因幡屋ぶろぐ

劇評かわら版「因幡屋通信」主宰
宮本起代子による幸せの観劇記録。
舞台の印象をより的確により豊かに記せますよう・・・

ハイリンド第3回公演『法王庁の避妊法』

2007-01-07 | 舞台
*飯島早苗、鈴木裕美作 春芳演出 下北沢「劇」小劇場 14日まで 公式サイトはこちら。
 中学時代の恩師からずっと以前にいただいた年賀状に、こんな詩が書かれていた。「花は美しい。月も美しい。まじめさはもっと美しい」。今回のハイリンドの舞台をみて、この詩を思い出した。
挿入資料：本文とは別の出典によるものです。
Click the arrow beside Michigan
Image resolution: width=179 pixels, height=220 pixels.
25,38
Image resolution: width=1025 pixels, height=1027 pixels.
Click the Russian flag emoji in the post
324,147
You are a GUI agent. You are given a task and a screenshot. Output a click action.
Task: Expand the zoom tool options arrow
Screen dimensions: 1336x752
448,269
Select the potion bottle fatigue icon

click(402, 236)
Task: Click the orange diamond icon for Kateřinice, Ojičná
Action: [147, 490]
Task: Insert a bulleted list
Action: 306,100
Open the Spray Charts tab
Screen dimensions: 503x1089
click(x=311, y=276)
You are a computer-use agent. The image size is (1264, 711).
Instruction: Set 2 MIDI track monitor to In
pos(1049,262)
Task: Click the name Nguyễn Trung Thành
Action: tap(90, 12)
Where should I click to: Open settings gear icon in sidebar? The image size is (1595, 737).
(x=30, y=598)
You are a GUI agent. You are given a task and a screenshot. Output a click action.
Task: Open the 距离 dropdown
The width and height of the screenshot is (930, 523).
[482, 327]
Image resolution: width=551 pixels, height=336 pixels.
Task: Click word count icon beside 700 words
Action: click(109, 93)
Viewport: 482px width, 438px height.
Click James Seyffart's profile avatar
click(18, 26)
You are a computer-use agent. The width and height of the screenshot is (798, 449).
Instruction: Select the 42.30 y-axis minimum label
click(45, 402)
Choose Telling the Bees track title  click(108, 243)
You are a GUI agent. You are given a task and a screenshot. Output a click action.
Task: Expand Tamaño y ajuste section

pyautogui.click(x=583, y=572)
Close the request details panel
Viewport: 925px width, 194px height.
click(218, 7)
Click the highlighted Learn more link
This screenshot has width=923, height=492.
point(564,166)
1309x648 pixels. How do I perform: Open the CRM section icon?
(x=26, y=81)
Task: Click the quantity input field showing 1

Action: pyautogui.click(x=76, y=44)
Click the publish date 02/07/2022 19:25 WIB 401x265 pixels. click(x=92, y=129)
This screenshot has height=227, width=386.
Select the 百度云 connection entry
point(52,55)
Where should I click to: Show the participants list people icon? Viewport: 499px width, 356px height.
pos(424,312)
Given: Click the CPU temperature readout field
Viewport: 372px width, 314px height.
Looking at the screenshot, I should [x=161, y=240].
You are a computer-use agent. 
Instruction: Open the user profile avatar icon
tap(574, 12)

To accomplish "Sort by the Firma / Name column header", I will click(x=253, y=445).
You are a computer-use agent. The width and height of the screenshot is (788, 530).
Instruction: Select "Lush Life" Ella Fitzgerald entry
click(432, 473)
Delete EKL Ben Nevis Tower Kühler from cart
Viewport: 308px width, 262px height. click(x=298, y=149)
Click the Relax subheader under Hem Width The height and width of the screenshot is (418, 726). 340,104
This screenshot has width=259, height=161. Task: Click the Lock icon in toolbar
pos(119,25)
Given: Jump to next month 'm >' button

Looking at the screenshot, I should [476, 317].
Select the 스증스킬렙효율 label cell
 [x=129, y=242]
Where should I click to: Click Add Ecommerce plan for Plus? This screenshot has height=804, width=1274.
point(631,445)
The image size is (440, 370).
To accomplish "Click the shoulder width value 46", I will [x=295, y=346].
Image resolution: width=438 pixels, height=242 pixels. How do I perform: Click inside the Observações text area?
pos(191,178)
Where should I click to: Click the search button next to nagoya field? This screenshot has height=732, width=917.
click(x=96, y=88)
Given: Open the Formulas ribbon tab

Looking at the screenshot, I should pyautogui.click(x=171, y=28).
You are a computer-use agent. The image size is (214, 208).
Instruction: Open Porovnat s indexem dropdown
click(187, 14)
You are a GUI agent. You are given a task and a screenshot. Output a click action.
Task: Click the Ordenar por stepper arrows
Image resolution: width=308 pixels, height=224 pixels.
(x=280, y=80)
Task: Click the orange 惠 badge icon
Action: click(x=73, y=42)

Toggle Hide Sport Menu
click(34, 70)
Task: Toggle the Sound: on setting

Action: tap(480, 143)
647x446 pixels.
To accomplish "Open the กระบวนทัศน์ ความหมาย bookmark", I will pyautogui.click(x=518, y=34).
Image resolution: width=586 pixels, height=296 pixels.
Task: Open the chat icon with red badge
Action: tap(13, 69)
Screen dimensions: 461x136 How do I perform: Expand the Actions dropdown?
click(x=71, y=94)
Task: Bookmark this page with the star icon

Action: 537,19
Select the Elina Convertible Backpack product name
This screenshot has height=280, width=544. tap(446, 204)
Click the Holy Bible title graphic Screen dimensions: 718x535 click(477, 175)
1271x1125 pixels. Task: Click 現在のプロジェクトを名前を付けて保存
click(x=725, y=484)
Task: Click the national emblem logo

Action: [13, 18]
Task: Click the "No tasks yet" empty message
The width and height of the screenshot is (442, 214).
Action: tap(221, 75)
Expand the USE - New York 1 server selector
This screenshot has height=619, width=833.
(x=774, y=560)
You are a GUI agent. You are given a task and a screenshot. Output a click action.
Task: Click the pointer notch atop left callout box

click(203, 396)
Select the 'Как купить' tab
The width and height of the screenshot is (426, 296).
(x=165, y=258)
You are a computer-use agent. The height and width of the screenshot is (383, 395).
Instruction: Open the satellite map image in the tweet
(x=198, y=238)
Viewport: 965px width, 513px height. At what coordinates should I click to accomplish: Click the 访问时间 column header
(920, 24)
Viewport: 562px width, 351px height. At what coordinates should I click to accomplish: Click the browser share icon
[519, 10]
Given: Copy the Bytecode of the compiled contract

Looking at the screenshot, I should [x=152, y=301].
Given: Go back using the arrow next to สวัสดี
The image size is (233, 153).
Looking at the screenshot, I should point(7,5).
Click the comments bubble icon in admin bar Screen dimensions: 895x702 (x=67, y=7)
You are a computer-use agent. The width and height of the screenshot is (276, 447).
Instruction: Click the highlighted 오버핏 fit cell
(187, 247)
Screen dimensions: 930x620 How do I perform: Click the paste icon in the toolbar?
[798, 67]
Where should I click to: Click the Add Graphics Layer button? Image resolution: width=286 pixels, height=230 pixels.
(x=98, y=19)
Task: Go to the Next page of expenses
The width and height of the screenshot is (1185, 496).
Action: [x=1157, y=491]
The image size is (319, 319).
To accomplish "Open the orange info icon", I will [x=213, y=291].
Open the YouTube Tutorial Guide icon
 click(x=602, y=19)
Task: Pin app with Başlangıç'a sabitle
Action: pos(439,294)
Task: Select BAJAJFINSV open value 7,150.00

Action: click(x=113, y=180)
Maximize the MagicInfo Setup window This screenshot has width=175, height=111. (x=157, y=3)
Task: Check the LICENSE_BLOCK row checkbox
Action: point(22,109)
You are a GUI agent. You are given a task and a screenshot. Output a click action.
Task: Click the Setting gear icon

 婦人の排卵の時期という謎に取り組むことで、 「オギノ式」と呼ばれる避妊法が誕生するまでの悲喜こもごもがぎっしり詰まった2時間15分。産婦人科医荻野久作と妻とめの評伝にとどまらず、男であること、女であること、子どもを産む人、産まない人、多くの人の心にさまざまなことを考えさせる作品だ。子どもを産むというのは本来極めて個人的なことであるが、人が人として生きていく上で「関係ない」と避けては通れない問題であることが伝わってくる。ある立場の人が善かれと思ってしたことが、別の立場の人にとっては辛いことだったり、非常に奥が深く、絶対的な正解がない。それこそ神の領域であり、しかしそこに人生のすべてをかけて情熱を注ぎ込んだ人々の姿は、涙が出るほど美しい。台詞の音量や演技など、もう少し抑制したほうがいいかな?と思ったが、それでもやはり。

 今回の観劇で、ハイリンドに対する信頼がさらに強くなったのだが、作品によってこれほど自在に変われる俳優さんたちは珍しいのではないかと思う。俳優自身が持つ個性があるから、何度も見ていれば自然に「当たり役、はまり役」ができてくる。それは俳優としては善し悪し両面だ。「こんな役をやらせたら天下一品」の反面、「いつもこんな役なのね」ともなるし、さらに「何を演じても○○」ということにもなり得る。ハイリンドにはそれがない。戯曲を信頼し、大切にする姿勢がそうさせるのだろうか。荻野医師や妻のとめの人柄が、演じる俳優に溶け込んだかのようであった。

 誠実であること、一生懸命であること、まじめであることは美しい。心からそう思える舞台に出会えた。
 次回公演で、いよいよ新宿のシアタートップスに進出するとのこと。ハイリンドならきっと、ハイリンドならもっと。